[start]
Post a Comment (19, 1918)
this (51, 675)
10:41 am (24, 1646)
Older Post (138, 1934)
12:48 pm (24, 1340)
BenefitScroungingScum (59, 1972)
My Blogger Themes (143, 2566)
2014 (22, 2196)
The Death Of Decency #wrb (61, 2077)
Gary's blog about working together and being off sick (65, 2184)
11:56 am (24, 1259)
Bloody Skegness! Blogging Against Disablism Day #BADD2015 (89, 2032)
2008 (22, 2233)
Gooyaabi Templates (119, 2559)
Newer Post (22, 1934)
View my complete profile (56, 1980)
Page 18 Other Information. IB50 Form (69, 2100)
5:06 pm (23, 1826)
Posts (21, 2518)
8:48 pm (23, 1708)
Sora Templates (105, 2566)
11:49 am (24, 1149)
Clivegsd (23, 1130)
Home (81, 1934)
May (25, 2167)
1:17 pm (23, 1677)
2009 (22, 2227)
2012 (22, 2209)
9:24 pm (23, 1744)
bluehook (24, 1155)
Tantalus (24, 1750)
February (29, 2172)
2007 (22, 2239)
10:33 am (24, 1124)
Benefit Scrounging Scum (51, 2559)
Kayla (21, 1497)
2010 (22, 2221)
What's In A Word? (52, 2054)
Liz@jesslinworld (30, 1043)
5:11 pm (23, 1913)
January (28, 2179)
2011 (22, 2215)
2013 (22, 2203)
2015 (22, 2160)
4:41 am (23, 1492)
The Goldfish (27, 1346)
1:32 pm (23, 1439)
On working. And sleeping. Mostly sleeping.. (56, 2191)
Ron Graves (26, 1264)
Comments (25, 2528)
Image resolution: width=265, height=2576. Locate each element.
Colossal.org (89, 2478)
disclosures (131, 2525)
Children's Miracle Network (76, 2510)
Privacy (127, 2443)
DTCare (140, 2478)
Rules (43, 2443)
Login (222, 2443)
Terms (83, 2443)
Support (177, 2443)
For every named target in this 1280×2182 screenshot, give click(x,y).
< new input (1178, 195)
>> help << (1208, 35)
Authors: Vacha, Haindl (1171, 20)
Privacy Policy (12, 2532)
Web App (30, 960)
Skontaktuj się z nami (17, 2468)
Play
[end]
Copy every row above without changing a single character.

Written solution:
Post a Comment (19, 1918)
this (51, 675)
10:41 am (24, 1646)
Older Post (138, 1934)
12:48 pm (24, 1340)
BenefitScroungingScum (59, 1972)
My Blogger Themes (143, 2566)
2014 (22, 2196)
The Death Of Decency #wrb (61, 2077)
Gary's blog about working together and being off sick (65, 2184)
11:56 am (24, 1259)
Bloody Skegness! Blogging Against Disablism Day #BADD2015 (89, 2032)
2008 (22, 2233)
Gooyaabi Templates (119, 2559)
Newer Post (22, 1934)
View my complete profile (56, 1980)
Page 18 Other Information. IB50 Form (69, 2100)
5:06 pm (23, 1826)
Posts (21, 2518)
8:48 pm (23, 1708)
Sora Templates (105, 2566)
11:49 am (24, 1149)
Clivegsd (23, 1130)
Home (81, 1934)
May (25, 2167)
1:17 pm (23, 1677)
2009 (22, 2227)
2012 (22, 2209)
9:24 pm (23, 1744)
bluehook (24, 1155)
Tantalus (24, 1750)
February (29, 2172)
2007 (22, 2239)
10:33 am (24, 1124)
Benefit Scrounging Scum (51, 2559)
Kayla (21, 1497)
2010 (22, 2221)
What's In A Word? (52, 2054)
Liz@jesslinworld (30, 1043)
5:11 pm (23, 1913)
January (28, 2179)
2011 (22, 2215)
2013 (22, 2203)
2015 (22, 2160)
4:41 am (23, 1492)
The Goldfish (27, 1346)
1:32 pm (23, 1439)
On working. And sleeping. Mostly sleeping.. (56, 2191)
Ron Graves (26, 1264)
Comments (25, 2528)
Image resolution: width=265, height=2576. Locate each element.
Colossal.org (89, 2478)
disclosures (131, 2525)
Children's Miracle Network (76, 2510)
Privacy (127, 2443)
DTCare (140, 2478)
Rules (43, 2443)
Login (222, 2443)
Terms (83, 2443)
Support (177, 2443)
For every named target in this 1280×2182 screenshot, give click(x,y).
< new input (1178, 195)
>> help << (1208, 35)
Authors: Vacha, Haindl (1171, 20)
Privacy Policy (12, 2532)
Web App (30, 960)
Skontaktuj się z nami (17, 2468)
Play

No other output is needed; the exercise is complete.